Lakes, peaks & Kaiserschmarrn

Covid-19 continues to dominate the world and yet many things changed in the last couple of weeks. While my spring was widely shaped by an office closure resulting in a lot of freedom which I used for uncountable hikes, the following early summer has been characterized by extremely busy (home) office days. Fortunately, not only work return but also open borders: Due to cancelled flights I was not able to visit Cracow, but together with friends I went to Austria instead. A long weekend in a small guesthouse, located next to Austria’s highest mountain, the Grossglockner, was the perfect contrast to the stressful corporate life.

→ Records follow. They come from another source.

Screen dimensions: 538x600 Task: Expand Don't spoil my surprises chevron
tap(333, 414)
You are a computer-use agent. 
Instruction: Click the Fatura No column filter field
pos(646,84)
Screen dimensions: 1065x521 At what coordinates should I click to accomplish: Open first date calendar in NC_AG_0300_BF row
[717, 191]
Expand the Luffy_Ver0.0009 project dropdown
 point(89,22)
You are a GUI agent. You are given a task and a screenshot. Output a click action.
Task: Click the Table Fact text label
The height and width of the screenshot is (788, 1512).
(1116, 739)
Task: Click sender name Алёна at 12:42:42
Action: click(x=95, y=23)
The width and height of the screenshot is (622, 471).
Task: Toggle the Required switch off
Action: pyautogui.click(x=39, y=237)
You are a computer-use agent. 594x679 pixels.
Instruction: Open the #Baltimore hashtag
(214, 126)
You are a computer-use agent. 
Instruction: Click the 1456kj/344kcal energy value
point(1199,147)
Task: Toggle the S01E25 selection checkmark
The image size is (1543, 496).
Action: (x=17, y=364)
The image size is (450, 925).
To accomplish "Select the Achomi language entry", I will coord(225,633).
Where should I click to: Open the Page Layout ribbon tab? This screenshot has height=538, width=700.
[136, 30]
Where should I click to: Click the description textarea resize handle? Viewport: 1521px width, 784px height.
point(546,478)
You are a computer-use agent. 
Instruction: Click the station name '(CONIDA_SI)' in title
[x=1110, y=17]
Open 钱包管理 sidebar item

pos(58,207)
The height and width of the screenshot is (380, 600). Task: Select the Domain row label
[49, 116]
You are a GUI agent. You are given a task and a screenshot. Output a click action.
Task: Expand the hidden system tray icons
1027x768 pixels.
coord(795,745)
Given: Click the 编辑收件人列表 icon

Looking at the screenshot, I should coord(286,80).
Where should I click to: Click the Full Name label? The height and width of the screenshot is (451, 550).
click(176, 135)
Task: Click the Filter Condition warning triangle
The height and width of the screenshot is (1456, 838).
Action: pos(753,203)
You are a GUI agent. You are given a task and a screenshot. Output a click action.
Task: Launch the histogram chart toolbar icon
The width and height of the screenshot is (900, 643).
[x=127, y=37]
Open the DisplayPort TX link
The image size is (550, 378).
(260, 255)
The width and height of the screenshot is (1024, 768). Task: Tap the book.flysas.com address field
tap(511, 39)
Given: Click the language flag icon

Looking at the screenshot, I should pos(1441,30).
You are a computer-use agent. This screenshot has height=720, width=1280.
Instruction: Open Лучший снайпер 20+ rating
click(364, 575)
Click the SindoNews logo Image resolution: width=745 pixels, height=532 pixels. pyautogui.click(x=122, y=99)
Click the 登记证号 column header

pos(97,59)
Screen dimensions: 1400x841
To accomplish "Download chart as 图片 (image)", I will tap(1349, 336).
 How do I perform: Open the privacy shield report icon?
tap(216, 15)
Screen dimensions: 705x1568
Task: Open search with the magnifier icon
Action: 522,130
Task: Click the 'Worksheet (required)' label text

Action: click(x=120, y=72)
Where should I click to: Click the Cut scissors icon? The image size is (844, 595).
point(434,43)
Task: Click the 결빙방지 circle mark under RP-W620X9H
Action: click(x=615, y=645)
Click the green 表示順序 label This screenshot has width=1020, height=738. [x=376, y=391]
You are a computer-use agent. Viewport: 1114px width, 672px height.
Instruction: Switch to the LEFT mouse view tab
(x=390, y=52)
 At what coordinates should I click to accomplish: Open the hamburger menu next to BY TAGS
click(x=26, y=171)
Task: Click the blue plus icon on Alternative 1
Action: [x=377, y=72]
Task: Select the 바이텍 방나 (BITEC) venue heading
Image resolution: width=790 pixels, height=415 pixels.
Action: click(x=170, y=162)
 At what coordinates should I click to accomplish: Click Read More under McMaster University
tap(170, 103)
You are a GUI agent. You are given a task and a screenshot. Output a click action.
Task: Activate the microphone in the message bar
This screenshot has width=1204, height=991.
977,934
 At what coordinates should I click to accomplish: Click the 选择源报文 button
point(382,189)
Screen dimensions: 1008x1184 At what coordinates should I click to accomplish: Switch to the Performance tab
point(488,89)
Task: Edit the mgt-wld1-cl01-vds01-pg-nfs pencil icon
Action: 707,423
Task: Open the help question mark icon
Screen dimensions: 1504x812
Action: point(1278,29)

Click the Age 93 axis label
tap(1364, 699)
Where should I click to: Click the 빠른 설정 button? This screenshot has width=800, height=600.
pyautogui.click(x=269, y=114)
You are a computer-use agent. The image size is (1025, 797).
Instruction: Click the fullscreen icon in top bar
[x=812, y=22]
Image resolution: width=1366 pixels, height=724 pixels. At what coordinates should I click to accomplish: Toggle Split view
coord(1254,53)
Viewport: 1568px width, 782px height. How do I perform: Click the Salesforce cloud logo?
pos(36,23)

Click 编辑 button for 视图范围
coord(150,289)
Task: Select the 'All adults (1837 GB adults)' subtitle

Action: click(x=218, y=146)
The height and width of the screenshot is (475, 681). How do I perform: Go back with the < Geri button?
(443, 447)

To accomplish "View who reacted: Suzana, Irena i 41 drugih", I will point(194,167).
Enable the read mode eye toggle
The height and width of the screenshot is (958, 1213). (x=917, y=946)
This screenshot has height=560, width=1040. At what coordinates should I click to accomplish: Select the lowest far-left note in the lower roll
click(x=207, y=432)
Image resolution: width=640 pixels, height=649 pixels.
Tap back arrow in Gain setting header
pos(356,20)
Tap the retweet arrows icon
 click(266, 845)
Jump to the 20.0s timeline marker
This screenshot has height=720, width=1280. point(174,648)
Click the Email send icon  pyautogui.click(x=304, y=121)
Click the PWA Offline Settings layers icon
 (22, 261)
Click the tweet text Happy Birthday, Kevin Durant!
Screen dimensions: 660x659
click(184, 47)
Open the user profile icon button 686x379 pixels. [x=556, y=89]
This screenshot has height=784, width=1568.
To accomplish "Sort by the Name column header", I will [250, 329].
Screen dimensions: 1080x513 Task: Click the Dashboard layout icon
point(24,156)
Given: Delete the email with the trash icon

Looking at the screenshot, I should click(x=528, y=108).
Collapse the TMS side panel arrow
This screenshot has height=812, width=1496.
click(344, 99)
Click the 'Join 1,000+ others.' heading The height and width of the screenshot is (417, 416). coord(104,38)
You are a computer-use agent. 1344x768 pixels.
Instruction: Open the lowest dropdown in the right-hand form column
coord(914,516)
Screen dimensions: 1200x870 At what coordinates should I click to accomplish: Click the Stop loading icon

End of June, we left Germany on a sunny day to arrive in a rain-swept Austria. Mountain backdrop? Negative report! Instead of going for a first little hike, we used the evening to catch up on life while enjoying delicious Austrian food. In the first minutes of the next morning, it was not clear whether the fog was caused by nature or by too many drinks on the night before, but after an extensive breakfast we were set and ready to start our first hike. Destination of the day: The Dorfer Tal, a valley close to the town of Kals. The valley was quite scenic – a fairly wild stream, lots of grazing cows and stunning mountain peaks left and right. After a while we reached the target of the hike, a beautiful little lake, the Dorfer See. With a total length of around 20 km and not many meters in elevation, the hike was a perfect start of more ambitious plans.

Those ambitious plans followed on the next day: Valley and forest hikes can be fabulous but a stay in the Central Alps would be kind of boring without seeing a mountain peak. Our target was the Figerhorn, a mountain right next to the famous Grossglockner. We saw the latter for the first time on our way up to the Figerhorn – what a majestic sight! The Grossglockner is covered all year long by snow and glaciers which give the mountain an emphasized look compared to its neighbours. Yet, the greatest views were still to come. The actual ascent to the peak of the Figerhorn turned out to be unforgiving: steep as hell, no shade-giving trees and a peak which was not really visible until the very end. The last bit was alongside a ridge where I struggled a little with dizziness (donating blood is important and saves lives – do it! – but maybe not just two weeks before such an endeavor). That dizziness faded away after reaching the summit cross. Those views – incredible! Up on 2.742 meters we were able to see all mountains near and far, even the Italian Dolomites, one of my dream destinations since many years. The view towards the Grossglockner did beat everything – breathtakingly beautiful! Alpine hikes have something unique to them, walking up a mountain gives you a good feeling of how small you are compared to earth’s massive scales, a feeling which we somehow tend to lose in nowadays’ world. I also liked the fact that there was no cable car, no guesthouse and no restaurant on the way up: all food, all water and everything else which was needed had to be carried, something which reminded me of Canada’s wild Rockies, something leading to an archaic feeling of discovery. Maybe that is also why I hiked the last five kilometers back to our guesthouse instead of taking a car: for me, the lust for pushing limits became a driver of happiness.

On the next day, it was sadly time to leave Austria again. Fortunately, I turned into an early bird in the past years. So before we had a common breakfast, I hiked fast and without any luggage to the Lucknerhaus from where I had one last magnificent view towards the Grossglockner. While the valley was still calm and dark, the rising sun highlighted Austria’s imperial mountain. What a memorial goodbye – or maybe a “see you again”?